Study material Start Marker

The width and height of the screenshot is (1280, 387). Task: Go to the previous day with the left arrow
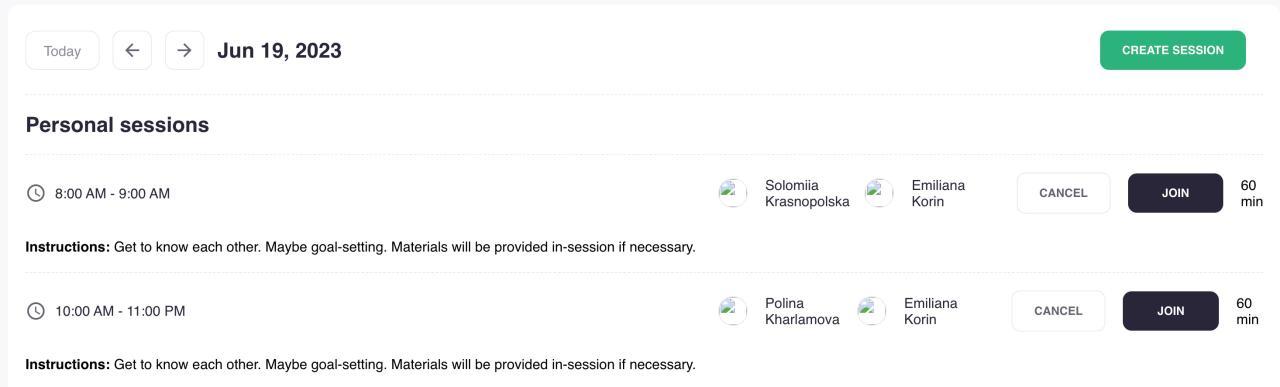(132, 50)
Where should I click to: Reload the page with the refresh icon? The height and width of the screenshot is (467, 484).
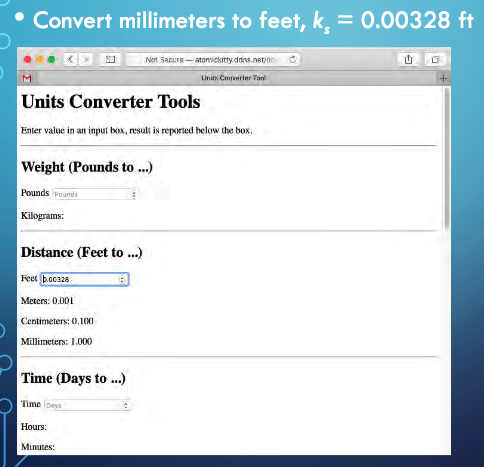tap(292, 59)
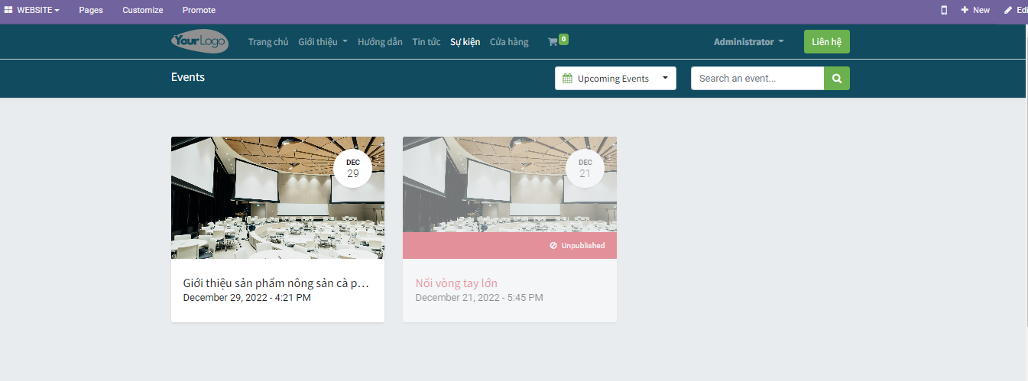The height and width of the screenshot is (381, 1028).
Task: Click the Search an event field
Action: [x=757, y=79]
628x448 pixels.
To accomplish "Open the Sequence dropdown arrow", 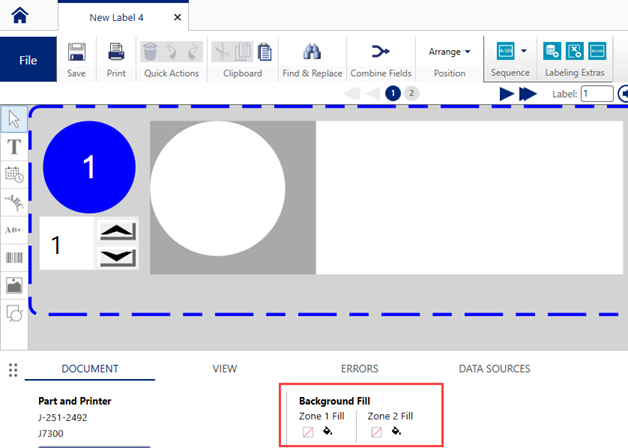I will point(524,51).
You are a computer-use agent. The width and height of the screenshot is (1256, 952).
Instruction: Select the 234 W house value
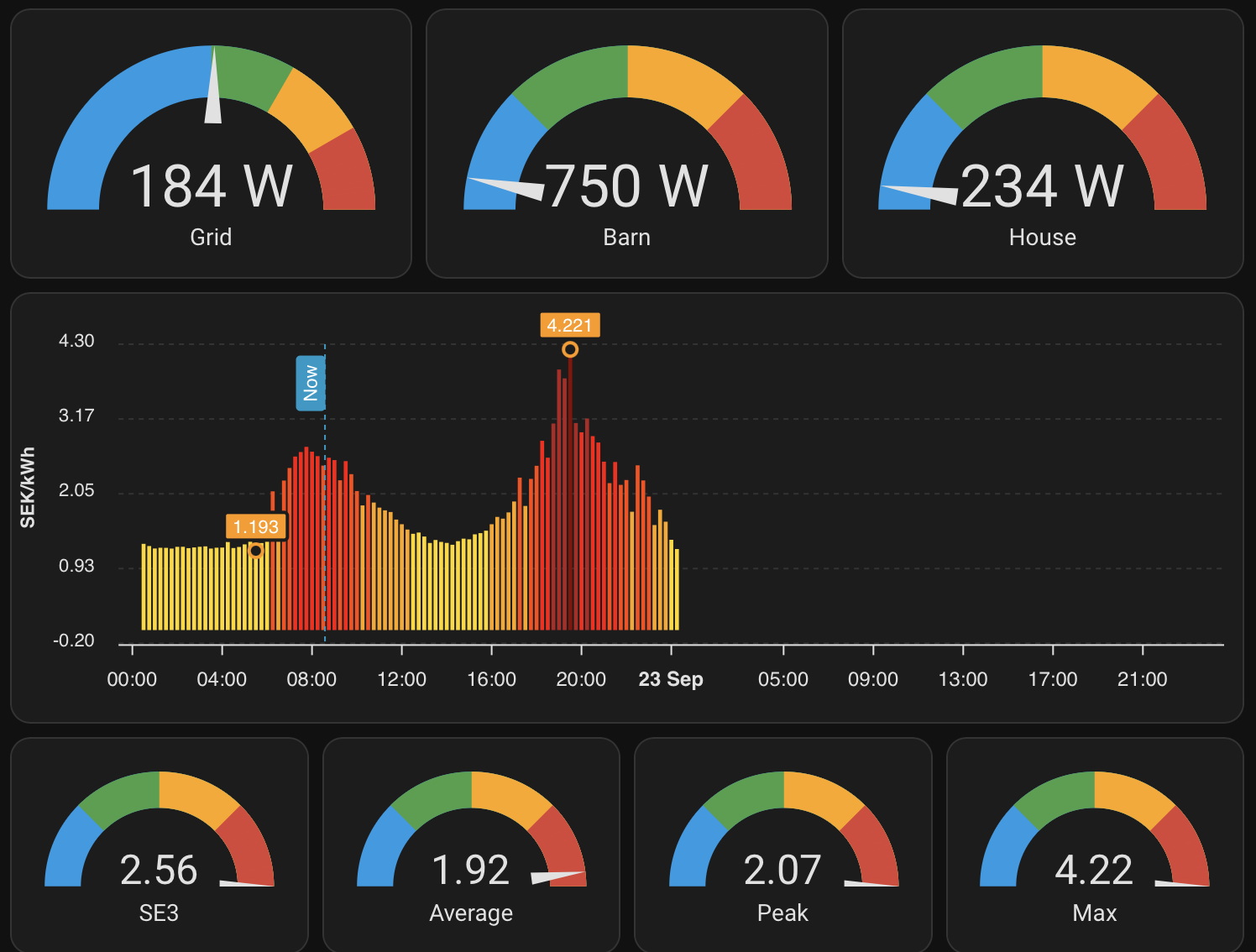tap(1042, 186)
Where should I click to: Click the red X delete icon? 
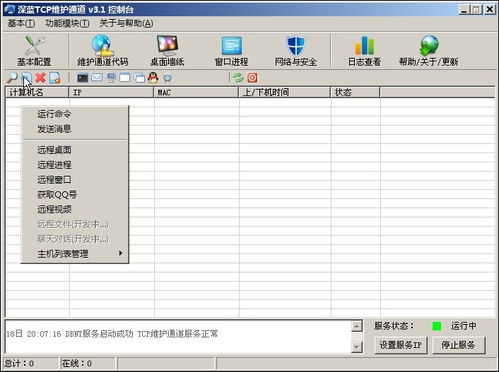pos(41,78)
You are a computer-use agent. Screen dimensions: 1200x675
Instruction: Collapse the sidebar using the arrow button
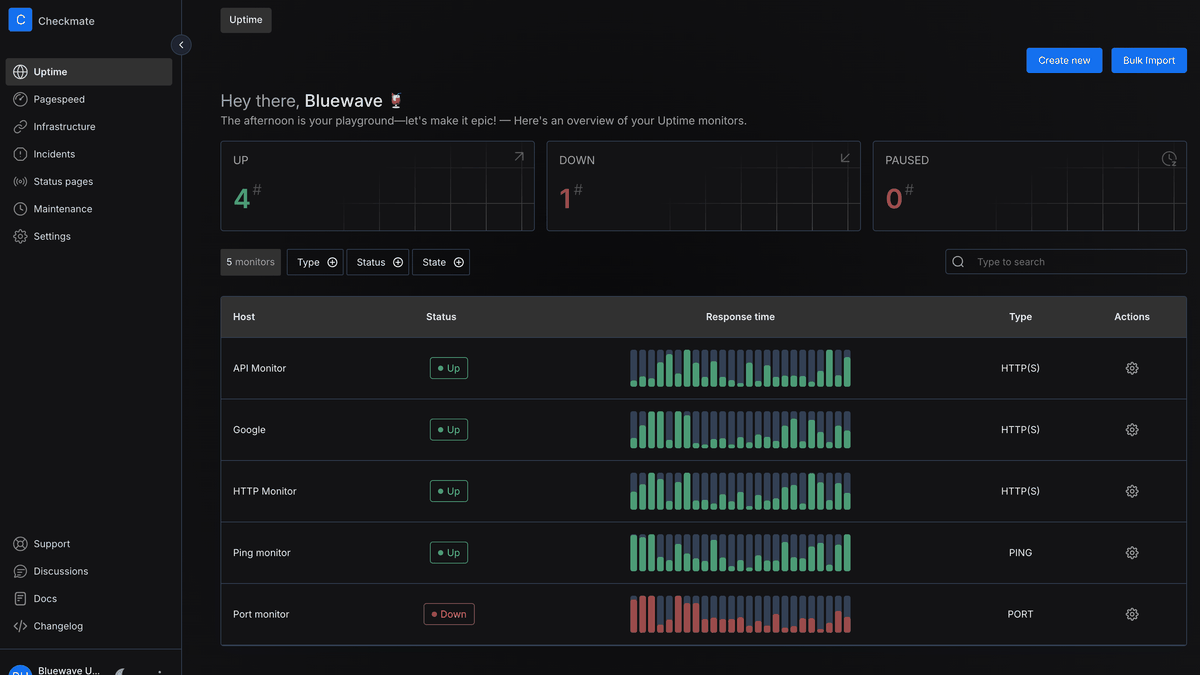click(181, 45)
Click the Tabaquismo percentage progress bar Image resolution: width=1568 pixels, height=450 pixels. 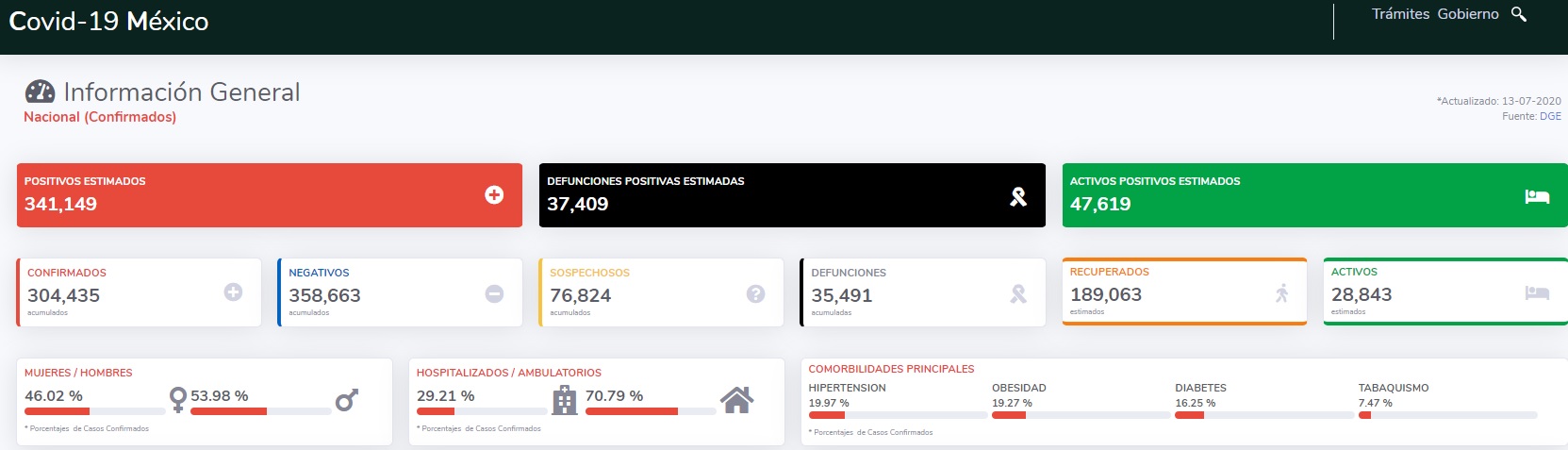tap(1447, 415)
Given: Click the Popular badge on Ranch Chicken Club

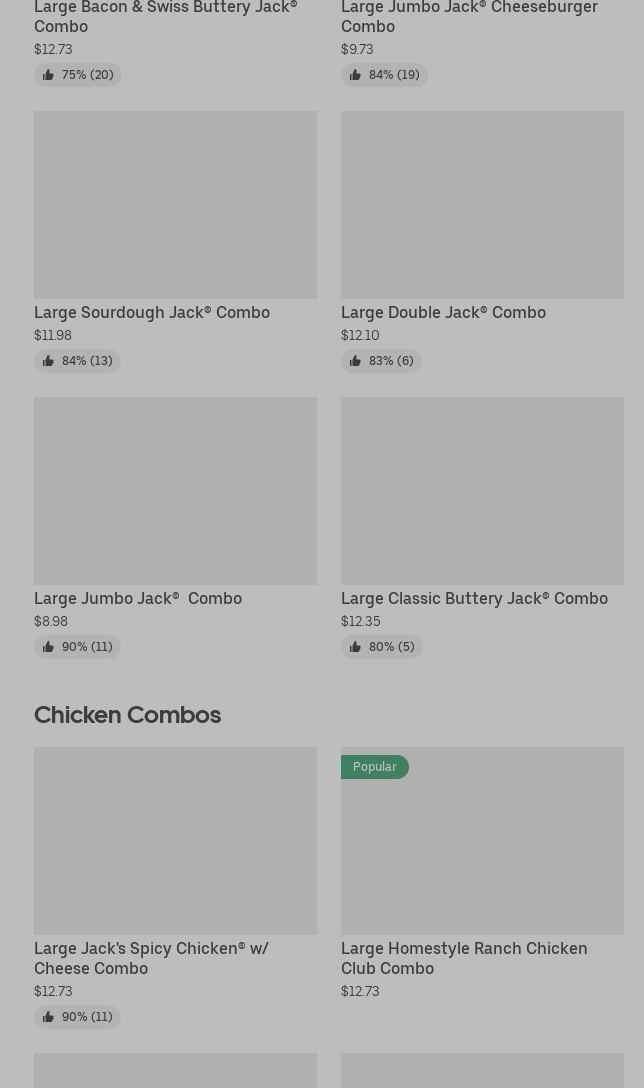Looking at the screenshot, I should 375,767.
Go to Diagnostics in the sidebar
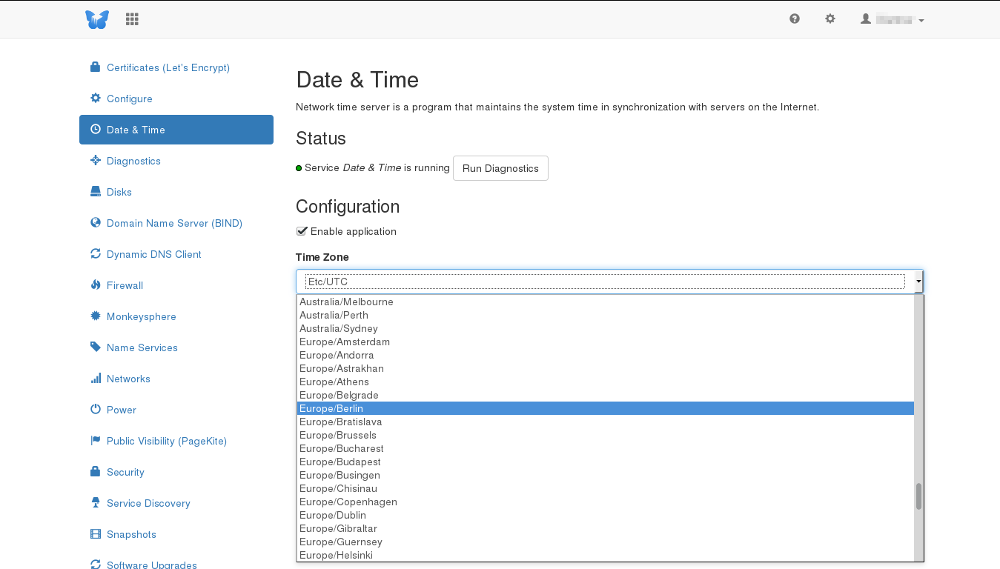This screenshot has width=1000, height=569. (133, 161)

Study material End Marker

> [Task item]: Every line with the word "computer" in it should be copied from the listing above.

> [Result for this task]:
You are a computer-use agent. The width and height of the screenshot is (1256, 952).
You are a computer-use agent. Screen dimensions: 1200x675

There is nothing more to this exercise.